A majority of groups and organizations couldn't function without meetings. Interacting face to face with other people is the best way to communicate when what YOU say depends on what OTHER PEOPLE say. You can react immediately to others' ideas; you can come up with new alternatives and problem solutions; you can discuss the repercussions of actions a group or organization is considering—all of which you can't do sitting alone at your desk. Of course, there's electronic mail at your desk, which eases the process of communication, but email lacks the visual and vocal elements of communication necessary for perception of meaning.
A group meeting together becomes more than the sum of its parts. Groups are comprised of people with knowledge and experiences that vary—they bring different resources to discussions. Especially in today's culture, problems extend beyond the boundaries of set disciplines or knowledge bases, so it is becoming increasingly important that people with varying backgrounds and viewpoints be brought together to discuss and decide.
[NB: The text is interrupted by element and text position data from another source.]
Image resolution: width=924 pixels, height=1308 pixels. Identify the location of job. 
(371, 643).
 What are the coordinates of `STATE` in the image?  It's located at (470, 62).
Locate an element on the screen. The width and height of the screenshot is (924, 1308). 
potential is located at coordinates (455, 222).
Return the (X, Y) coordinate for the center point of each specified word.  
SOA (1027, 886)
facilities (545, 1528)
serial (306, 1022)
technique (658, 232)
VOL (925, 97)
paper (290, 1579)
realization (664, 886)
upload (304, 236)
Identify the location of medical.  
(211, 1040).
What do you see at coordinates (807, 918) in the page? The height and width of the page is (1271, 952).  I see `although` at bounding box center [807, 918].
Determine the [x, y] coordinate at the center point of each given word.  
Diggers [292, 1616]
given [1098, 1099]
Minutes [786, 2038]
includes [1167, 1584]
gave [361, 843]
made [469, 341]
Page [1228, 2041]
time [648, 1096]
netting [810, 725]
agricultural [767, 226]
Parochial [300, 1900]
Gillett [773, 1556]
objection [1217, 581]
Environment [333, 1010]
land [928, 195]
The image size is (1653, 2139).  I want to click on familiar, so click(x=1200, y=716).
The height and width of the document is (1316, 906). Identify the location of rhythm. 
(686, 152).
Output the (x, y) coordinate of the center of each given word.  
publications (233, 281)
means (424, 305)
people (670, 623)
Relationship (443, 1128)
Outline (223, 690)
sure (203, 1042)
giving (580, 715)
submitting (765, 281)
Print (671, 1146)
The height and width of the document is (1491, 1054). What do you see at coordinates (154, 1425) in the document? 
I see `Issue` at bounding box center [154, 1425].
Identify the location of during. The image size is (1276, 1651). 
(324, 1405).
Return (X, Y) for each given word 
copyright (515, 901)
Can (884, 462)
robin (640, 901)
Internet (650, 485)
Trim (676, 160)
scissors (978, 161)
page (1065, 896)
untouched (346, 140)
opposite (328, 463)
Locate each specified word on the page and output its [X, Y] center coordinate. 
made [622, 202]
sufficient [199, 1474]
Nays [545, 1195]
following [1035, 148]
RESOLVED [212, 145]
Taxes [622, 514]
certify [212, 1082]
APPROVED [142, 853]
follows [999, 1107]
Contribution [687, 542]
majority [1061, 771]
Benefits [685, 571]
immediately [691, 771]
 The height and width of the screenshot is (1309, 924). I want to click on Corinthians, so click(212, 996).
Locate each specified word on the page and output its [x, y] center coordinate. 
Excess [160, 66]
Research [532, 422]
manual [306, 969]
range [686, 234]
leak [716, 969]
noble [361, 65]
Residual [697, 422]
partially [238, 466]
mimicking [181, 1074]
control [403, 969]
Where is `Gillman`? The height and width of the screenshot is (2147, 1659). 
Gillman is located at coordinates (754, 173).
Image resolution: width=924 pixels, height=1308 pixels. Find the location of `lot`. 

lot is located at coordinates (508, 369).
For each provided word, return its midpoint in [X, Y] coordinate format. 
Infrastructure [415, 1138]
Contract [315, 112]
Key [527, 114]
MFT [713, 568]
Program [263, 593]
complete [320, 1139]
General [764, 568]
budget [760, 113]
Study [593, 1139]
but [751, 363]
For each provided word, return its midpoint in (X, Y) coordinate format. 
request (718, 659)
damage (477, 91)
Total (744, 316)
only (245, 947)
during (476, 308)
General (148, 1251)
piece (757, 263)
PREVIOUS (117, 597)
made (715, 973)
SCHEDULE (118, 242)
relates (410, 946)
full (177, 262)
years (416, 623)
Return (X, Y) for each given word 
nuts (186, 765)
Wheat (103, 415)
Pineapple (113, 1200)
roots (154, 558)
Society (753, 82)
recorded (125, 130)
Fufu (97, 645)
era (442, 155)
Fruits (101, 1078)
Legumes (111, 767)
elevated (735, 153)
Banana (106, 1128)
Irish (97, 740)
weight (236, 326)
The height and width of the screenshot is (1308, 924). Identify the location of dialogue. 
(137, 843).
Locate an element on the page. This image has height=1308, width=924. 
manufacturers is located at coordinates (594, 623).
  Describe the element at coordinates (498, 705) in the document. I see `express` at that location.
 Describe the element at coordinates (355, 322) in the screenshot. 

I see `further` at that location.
An additional impetus for having meetings is that of implementing decisions. When people have the chance to present "their side" of an issue and when they can participate in making decisions on the issue, they are far more ready to implement a group decision, even though the decision may not be what they originally wanted. Sharing information, creating alternatives, and considering the potential aftermath of decisions are powerful ways to change people's minds and motivate them to change behavior. Learning to lead this process is essential for managers.
Part of the need for meetings concerns psychological needs of people. We need to feel we are part of an organization or a member of a team. We also need a sense of togetherness, belonging, and trust, we need help with responsibilities, and we need a renewed sense of commitment to our work groups and the organization. Meetings foster these needs. They are intensive ways of involving others in solving problems and making decisions. When people meet together for long periods of time or deal intensively for shorter periods, they often feel a sense of comradery with other group members. The time spent sharing experiences, stating personal views, and cooperating with others to find the best solution for all concerned creates a feeling of connectedness, a sense of community. Groups of people meeting together are potentially powerful. Leading efficient and effective meetings is important for managers!